I’m not getting very far on that book on Belle Gunness so I was going to talk a bit about the book I read before that, The Authenticity Project (the easiest Gratuitous Amazon Link ever, maybe because this time it’s not really that gratuitous) by Clare Pooley. Our protagonist is woman named Monica (what’s Monica’s last name? Do we find out? Crap. Now I’m going to have to reread and see what it is*) who runs a cafe in London.

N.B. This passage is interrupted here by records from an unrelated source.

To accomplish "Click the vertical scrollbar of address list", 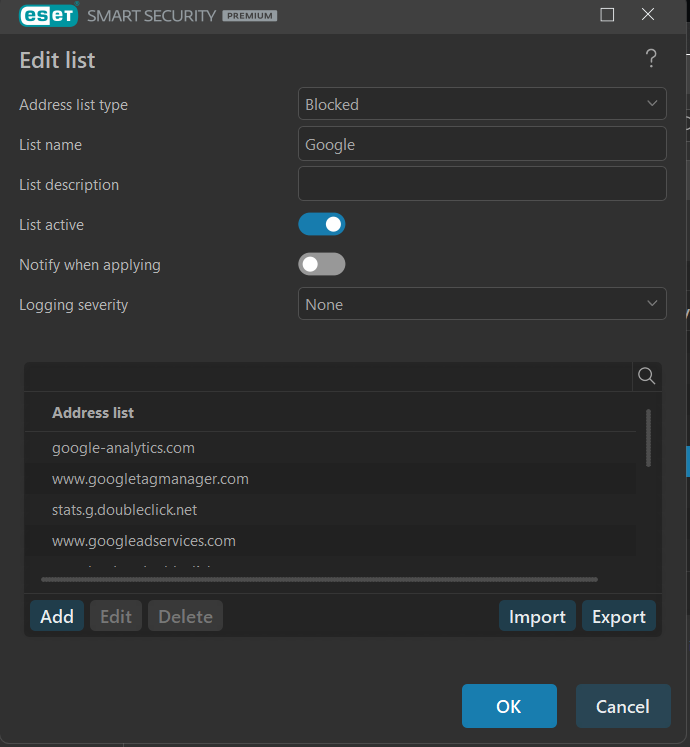I will (649, 437).
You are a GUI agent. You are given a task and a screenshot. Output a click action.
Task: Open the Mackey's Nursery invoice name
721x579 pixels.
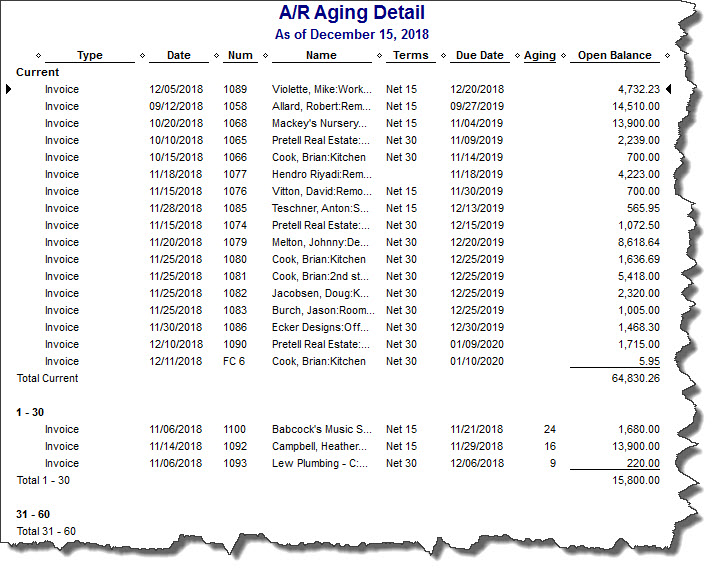tap(320, 124)
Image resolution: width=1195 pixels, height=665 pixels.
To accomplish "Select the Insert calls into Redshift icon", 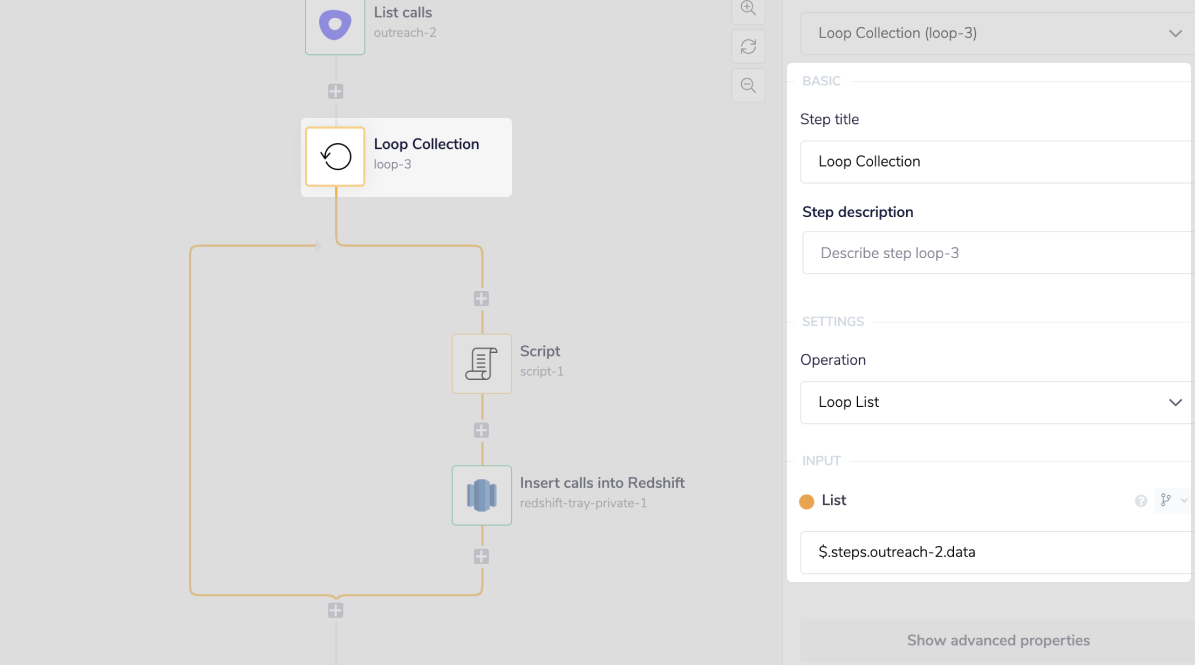I will [481, 495].
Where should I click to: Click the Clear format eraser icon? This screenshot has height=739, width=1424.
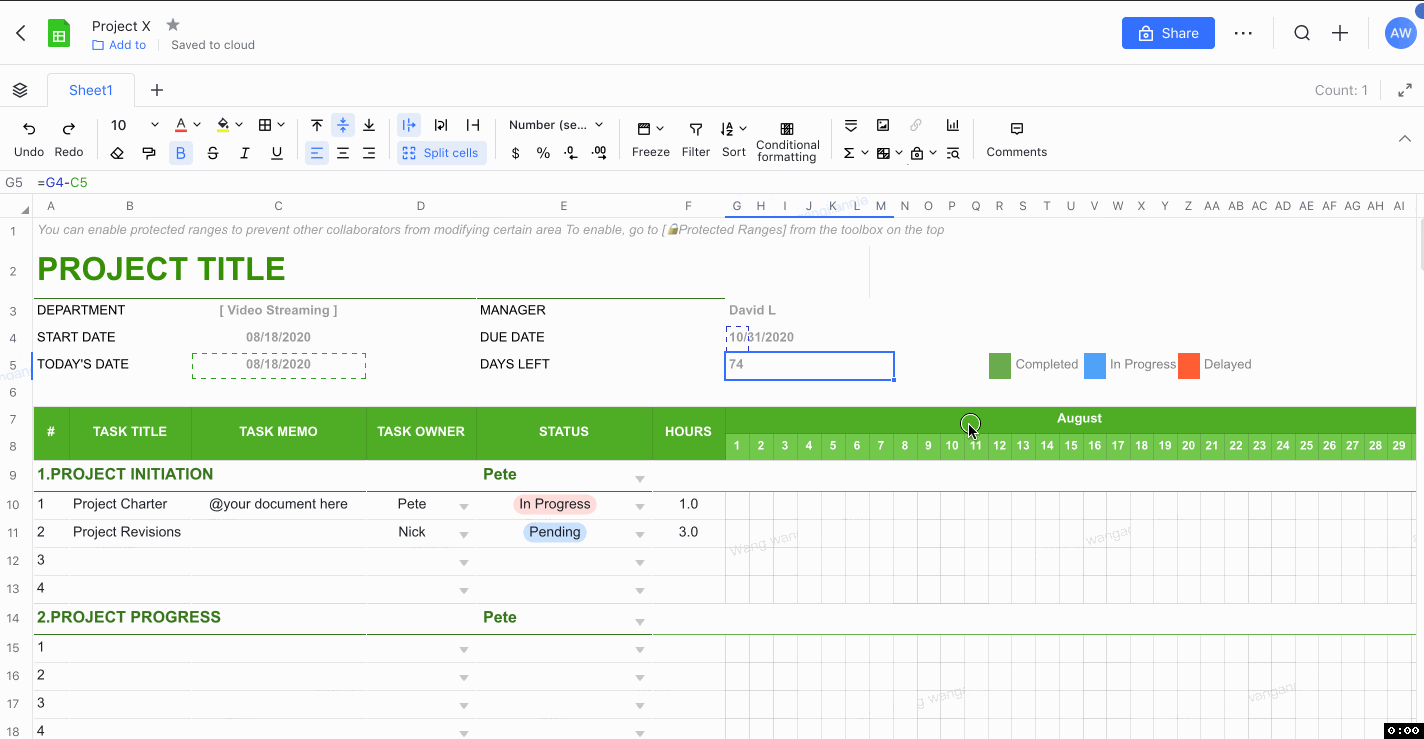[x=117, y=152]
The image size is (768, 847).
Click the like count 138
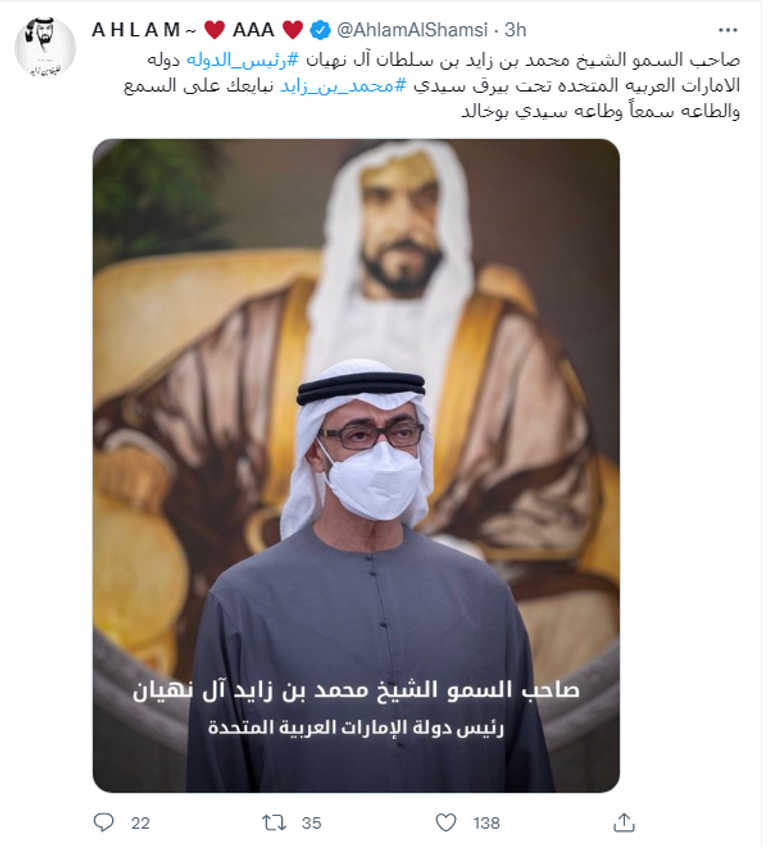[x=486, y=823]
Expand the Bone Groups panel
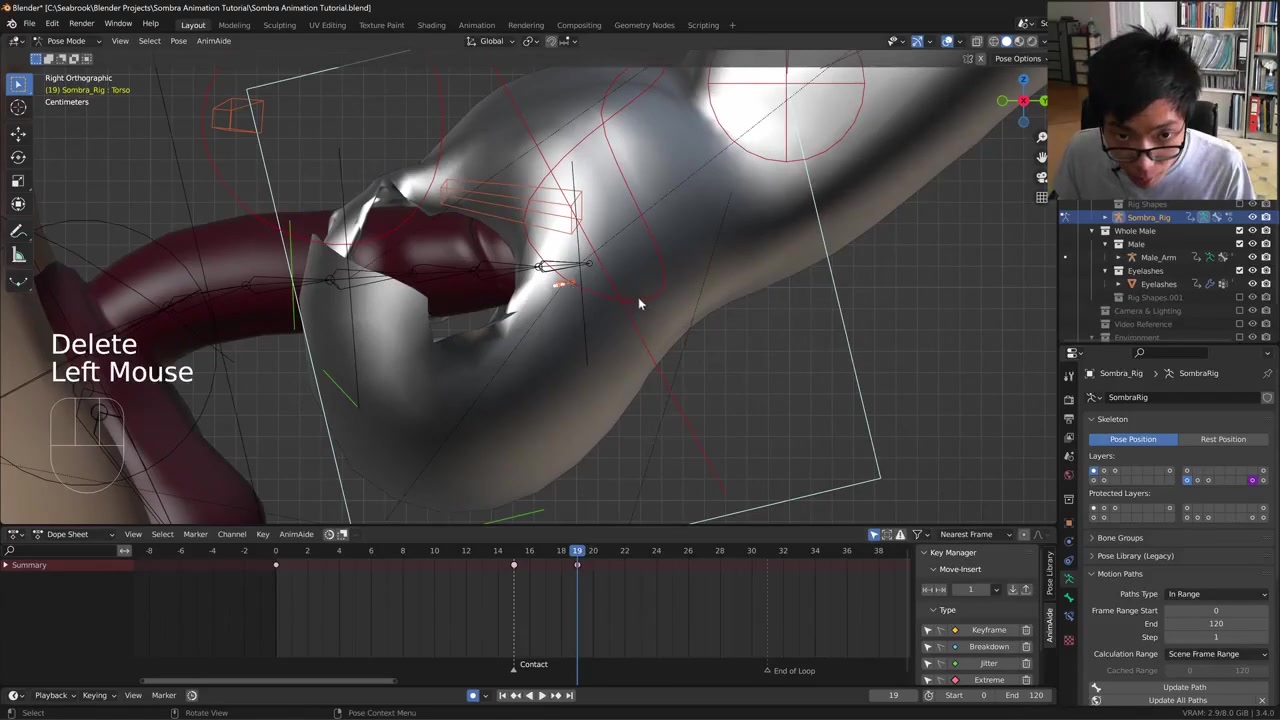This screenshot has height=720, width=1280. [x=1119, y=538]
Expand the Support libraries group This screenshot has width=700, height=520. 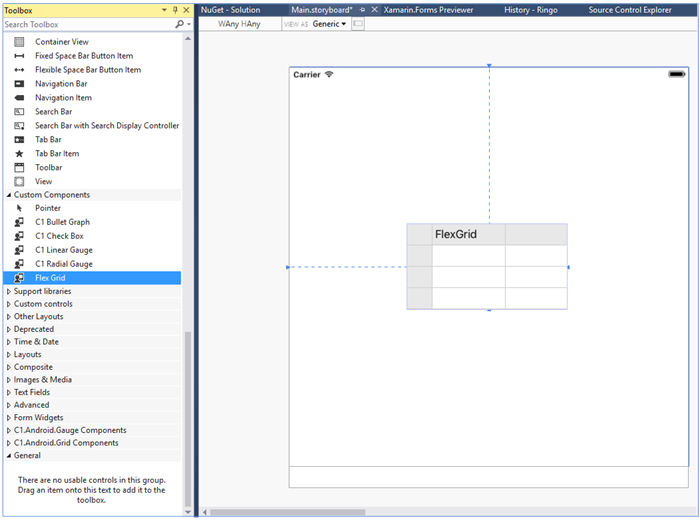coord(10,291)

One day at work Monica finds a notebook with the words “The Authenticity Project” written on it. Inside the book are the words of an artist named Julian Jessop who was once fantastically successful but who disappeared from public life 15 years ago. He writes that he feels that people are too busy trying to project this image of perfection and he hopes that people who find this book will use it to tell their truths and maybe that truth will, as the saying goes “set them free.” He tells his future readers that his wife died and afterwards he lost the desire to make art. His friends have died one by one and now he’s elderly and alone.
Monica writes her truth (that despite her financial success at her previous career and her lovely cafe, she longs to find a husband and start a family) in the book, leaves the book in a wine bar, and sets out to improve Julian’s life.
Over the course of the book, we accumulate six POV characters and an assortment of supporting characters and, one by one, we find that maybe their lives aren’t as wonderful as they appear on the outside. But together, they do make something terrific.
The characters were engaging and I loved watching them come together from so many individuals experiencing various forms of loneliness to form a group of friends.
One of the subplots is about how people’s lives always look more perfect online than they are in real life. I don’t know what kind of online friends Pooley has, because my online friends, well, if they’re making their lives look better online, I pity them. One friend, for example, had been struggling to make her marriage work and just as she decided that, as much as she loved him, it wasn’t ever going to work, he died. For real. I’m no longer close enough to her to feel comfortable asking how he died. I think it might have been an accident.
As much as I loved this book, I don’t think it’s one of those that I’d need on a desert island, so I gave it four stars, and I really wish they had a ten-point system, because this may even deserve four and a half.
*I skimmed about 1/3 of the book with no sign of a last name for Monica. I have the idea that it’s Charles. But don’t quote me on that.